Saved entries
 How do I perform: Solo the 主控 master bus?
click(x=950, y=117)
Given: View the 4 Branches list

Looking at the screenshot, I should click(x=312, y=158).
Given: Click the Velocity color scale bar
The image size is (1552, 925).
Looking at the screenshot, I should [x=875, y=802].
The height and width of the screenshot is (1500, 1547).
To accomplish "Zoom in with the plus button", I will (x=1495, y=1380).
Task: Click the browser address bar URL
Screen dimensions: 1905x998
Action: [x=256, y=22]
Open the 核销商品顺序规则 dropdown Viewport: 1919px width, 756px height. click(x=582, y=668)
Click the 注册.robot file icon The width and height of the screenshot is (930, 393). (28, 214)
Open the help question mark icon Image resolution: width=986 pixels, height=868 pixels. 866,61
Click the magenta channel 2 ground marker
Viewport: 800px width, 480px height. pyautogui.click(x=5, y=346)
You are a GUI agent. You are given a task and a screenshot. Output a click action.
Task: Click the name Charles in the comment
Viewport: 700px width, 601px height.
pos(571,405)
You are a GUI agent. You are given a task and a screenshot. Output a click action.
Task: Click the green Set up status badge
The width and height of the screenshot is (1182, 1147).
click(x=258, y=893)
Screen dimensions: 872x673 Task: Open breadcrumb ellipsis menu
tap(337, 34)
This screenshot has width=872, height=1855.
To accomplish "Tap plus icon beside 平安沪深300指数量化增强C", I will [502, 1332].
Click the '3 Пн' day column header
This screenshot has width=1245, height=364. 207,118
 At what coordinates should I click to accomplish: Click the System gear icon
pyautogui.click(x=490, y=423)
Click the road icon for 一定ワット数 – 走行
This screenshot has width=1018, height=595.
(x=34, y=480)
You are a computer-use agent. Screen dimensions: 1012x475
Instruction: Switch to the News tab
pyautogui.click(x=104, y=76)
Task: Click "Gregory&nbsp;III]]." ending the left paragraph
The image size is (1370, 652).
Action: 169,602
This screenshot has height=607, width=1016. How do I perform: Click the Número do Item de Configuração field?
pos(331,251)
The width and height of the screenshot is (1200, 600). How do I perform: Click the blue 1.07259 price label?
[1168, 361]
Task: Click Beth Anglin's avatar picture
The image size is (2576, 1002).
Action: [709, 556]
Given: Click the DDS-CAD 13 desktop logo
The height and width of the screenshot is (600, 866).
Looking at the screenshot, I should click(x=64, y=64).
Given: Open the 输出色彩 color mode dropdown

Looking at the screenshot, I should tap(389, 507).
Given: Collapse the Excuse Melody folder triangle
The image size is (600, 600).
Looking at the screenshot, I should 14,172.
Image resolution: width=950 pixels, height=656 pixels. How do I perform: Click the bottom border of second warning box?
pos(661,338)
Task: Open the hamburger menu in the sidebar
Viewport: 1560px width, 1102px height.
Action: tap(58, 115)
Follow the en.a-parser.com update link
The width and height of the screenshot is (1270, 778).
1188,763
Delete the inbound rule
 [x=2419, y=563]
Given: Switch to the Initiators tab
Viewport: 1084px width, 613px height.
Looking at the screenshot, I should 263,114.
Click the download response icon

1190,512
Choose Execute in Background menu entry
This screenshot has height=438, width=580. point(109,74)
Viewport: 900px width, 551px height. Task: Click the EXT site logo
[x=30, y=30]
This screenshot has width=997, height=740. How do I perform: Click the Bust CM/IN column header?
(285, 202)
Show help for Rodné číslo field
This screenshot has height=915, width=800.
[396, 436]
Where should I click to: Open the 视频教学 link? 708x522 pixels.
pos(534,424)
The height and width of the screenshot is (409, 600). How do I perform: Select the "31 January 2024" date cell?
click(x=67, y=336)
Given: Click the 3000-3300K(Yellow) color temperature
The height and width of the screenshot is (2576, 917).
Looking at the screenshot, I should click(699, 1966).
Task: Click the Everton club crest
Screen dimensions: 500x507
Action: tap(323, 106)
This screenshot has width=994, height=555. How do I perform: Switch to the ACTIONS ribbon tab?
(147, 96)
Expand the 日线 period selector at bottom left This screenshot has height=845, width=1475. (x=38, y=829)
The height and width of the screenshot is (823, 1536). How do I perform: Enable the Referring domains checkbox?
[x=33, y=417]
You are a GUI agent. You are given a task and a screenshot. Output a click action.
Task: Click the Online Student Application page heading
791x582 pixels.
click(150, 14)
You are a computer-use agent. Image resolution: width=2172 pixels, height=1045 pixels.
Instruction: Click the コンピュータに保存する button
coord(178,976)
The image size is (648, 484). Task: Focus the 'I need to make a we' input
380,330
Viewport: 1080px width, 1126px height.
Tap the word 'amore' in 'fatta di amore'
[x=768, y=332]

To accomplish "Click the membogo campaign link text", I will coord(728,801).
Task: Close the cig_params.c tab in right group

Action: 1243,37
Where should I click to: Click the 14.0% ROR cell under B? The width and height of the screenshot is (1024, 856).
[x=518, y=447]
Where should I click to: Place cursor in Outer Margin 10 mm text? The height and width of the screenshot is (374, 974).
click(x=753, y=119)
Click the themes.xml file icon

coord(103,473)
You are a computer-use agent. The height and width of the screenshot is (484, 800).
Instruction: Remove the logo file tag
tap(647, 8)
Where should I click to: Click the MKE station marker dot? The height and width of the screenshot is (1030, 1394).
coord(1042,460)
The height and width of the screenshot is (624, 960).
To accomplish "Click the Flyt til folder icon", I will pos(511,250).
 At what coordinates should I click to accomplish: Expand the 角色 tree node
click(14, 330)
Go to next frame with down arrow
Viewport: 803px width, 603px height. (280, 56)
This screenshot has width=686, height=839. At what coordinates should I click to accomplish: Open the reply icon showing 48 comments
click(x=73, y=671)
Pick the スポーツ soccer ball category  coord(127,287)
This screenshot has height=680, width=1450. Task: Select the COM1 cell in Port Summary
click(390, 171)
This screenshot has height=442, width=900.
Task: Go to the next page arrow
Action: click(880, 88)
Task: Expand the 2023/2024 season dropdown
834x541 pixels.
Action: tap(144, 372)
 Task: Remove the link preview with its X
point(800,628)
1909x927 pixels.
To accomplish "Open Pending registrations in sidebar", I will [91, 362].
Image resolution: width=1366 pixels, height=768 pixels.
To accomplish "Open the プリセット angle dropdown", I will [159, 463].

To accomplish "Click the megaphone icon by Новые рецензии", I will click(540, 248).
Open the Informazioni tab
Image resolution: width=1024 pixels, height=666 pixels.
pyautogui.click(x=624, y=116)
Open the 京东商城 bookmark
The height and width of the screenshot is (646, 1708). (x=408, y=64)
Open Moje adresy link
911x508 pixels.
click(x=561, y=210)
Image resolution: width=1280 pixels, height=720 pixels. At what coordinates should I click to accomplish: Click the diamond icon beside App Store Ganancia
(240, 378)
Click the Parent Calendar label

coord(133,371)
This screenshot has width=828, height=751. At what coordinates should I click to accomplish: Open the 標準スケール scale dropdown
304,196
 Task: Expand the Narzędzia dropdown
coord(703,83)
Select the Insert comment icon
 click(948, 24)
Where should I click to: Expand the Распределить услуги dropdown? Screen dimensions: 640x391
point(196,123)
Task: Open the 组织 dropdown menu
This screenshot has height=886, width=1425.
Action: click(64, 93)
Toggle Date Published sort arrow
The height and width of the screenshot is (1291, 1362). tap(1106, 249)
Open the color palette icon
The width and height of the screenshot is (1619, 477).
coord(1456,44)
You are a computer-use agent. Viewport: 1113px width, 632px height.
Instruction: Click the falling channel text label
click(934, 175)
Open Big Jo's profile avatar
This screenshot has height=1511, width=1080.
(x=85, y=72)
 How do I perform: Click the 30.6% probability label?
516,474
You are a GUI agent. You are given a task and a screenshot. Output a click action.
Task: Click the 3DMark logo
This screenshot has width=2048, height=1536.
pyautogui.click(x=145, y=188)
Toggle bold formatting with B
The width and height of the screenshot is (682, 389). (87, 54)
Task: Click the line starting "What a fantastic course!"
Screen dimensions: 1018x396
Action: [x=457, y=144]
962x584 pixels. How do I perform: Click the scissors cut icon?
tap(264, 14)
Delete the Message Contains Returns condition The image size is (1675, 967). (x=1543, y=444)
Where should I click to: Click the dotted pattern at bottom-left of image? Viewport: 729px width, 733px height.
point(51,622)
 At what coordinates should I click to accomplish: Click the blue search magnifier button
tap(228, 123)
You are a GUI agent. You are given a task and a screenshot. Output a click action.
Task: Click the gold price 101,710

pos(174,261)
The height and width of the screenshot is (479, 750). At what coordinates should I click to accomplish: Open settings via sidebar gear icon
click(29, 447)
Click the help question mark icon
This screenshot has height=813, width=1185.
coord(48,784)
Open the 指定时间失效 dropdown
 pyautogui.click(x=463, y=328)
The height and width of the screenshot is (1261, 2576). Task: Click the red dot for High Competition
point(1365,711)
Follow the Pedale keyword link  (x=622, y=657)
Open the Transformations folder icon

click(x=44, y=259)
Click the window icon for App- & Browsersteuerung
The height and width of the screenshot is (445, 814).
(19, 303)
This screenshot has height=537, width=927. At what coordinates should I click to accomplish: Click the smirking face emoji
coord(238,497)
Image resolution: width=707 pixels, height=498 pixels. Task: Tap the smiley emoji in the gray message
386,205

### EXERCISE AIM
Taking the line with "Open the 指定时间失效 dropdown" as the first, copy every line through the end of the entries above exactly, with no others.

### RESULT FOR THIS TASK
Open the 指定时间失效 dropdown
 pyautogui.click(x=463, y=328)
The height and width of the screenshot is (1261, 2576). Task: Click the red dot for High Competition
point(1365,711)
Follow the Pedale keyword link  (x=622, y=657)
Open the Transformations folder icon

click(x=44, y=259)
Click the window icon for App- & Browsersteuerung
The height and width of the screenshot is (445, 814).
(19, 303)
This screenshot has height=537, width=927. At what coordinates should I click to accomplish: Click the smirking face emoji
coord(238,497)
Image resolution: width=707 pixels, height=498 pixels. Task: Tap the smiley emoji in the gray message
386,205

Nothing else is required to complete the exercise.